Goatfishes are perciform fish of the family Mullidae. The family is also sometimes referred to as the red mullets, which also refers more narrowly to the genus Mullus.
Goatfishes Mullidae Triglie Mullidi Oceans Oceani intotheblue.it
The family name and the English common name “mullet” name are derived from Latin mullus, the red mullet; but other than the red mullet and the striped red mullet or surmullet, the English word mullet generally refers to a different family of fish, the Mugilidae or grey mullets.
Goatfishes are characterized by a pair of chin barbels, which contain chemosensory organs and are used to probe the sand or holes in the reef for food. Their bodies are deep and elongated, with forked tails and widely separated dorsal fins. The first dorsal fin has 6-8 spines; the second dorsal has one spine and 8-9 soft rays, shorter than anal fin. Spines in anal fin 1 or 2, with 5-8 soft rays. They have 24 vertebrae.

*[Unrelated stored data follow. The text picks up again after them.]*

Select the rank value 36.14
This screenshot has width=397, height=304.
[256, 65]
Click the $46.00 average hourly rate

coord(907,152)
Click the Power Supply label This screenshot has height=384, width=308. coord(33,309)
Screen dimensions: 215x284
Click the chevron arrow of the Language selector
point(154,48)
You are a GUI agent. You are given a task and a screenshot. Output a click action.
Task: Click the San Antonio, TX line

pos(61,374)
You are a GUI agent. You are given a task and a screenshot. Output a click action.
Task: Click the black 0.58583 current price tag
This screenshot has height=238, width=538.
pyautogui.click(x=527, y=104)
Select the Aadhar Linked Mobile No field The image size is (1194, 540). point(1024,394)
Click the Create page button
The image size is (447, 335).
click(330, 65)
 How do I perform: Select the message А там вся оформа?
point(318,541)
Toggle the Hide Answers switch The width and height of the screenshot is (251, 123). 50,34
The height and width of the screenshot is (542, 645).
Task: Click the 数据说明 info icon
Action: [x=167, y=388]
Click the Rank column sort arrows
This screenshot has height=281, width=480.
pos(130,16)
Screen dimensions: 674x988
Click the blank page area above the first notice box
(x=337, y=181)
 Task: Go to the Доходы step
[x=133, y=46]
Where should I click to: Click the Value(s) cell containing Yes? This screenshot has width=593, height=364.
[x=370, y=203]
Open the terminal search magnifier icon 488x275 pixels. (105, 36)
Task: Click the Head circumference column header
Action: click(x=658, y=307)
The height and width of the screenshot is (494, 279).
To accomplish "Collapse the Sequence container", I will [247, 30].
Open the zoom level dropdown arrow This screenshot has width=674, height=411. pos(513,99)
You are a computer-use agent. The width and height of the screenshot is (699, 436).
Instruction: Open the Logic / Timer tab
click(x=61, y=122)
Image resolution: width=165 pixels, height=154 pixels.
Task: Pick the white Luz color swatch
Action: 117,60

Many goatfishes are brightly colored. The largest species, the dash-and-dot goatfish (Parupeneus barberinus), grows to 60 cm in length; most species are less than half this size. Within the family are six genera and about eighty-six species.
Distribution and habitat
Goatfishes are distributed worldwide in tropical, subtropical and temperate waters. Goatfishes occur in a range of habitats. Most species are associated with the bottom of the littoral, but some species of Upeneus can be deep; for example the goatfish Upeneus davidaromi can be found to depths of 500 m. Tropical goatfishes live in association with coral reefs. Some species, such as the freckled goatfish(Upeneus tragula) enter estuaries and rivers, although not to any great extent.